• **Directions for this task**
Would you retype the line that contains "Click the blurred" and all lines following it to the end of the entries below, exactly and without pictures?
────────────────
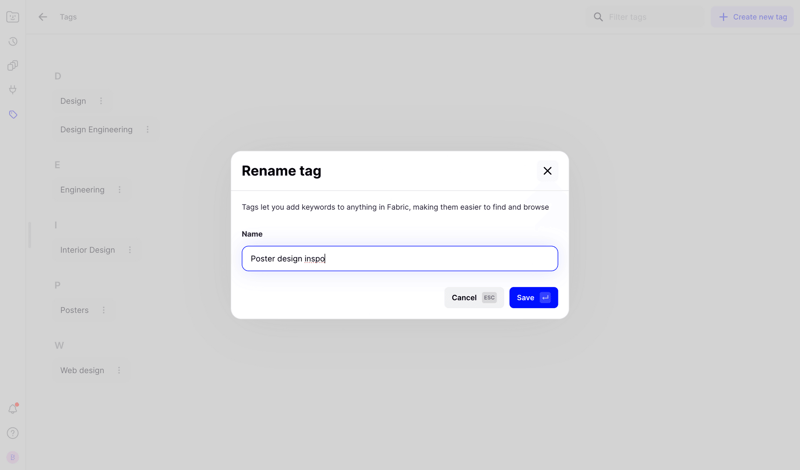Open notifications bell in sidebar
Viewport: 800px width, 470px height.
coord(13,409)
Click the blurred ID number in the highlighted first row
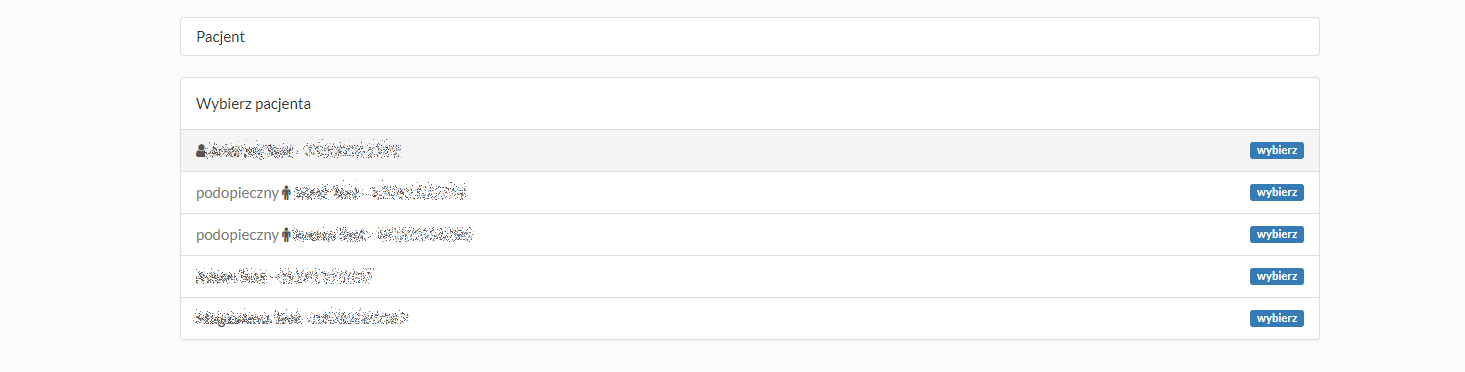1465x372 pixels. [353, 151]
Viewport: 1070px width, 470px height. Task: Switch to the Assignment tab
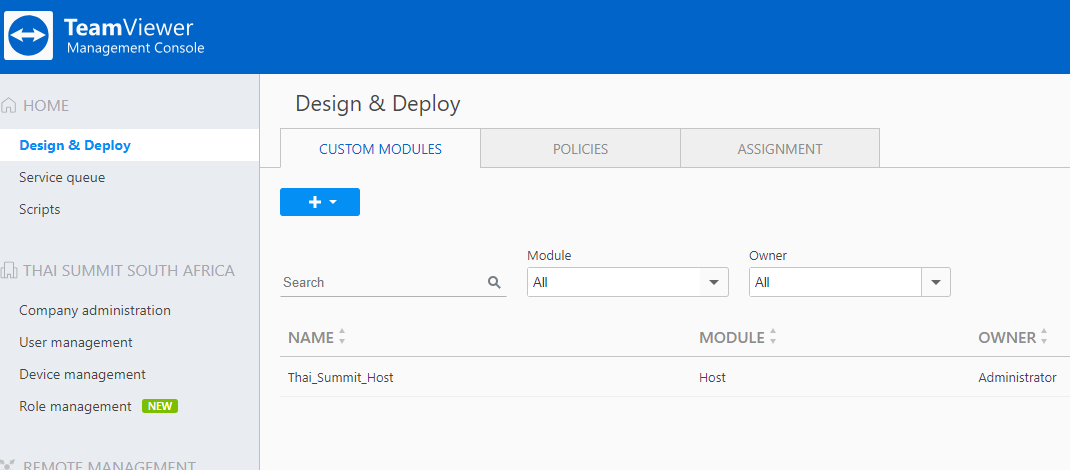(780, 149)
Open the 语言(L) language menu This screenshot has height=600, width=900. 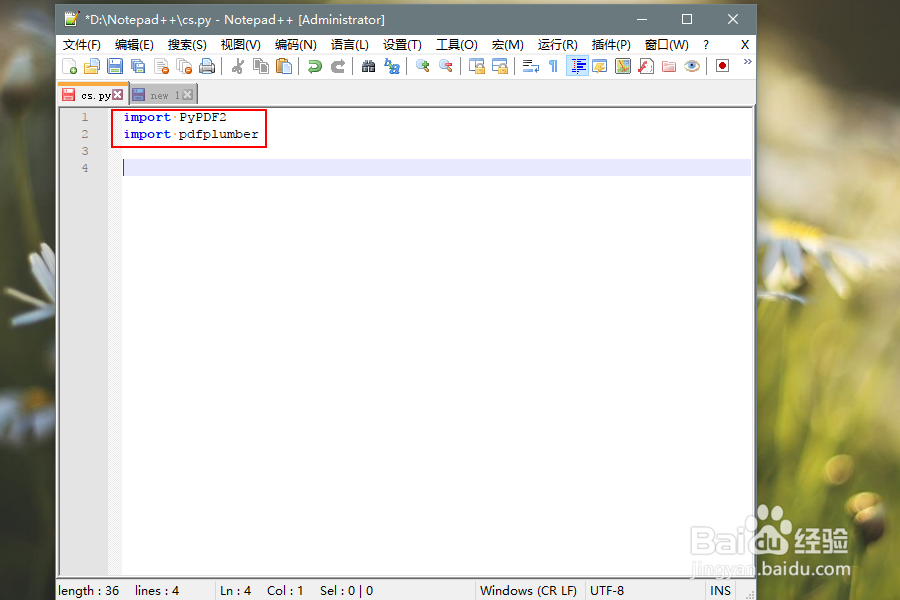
────────────────
• **Task result**
Click the blurred ID number in the highlighted first row
1465x372 pixels. [353, 151]
Viewport: 1070px width, 470px height. Task: Switch to the Assignment tab
(780, 149)
Open the 语言(L) language menu This screenshot has height=600, width=900. 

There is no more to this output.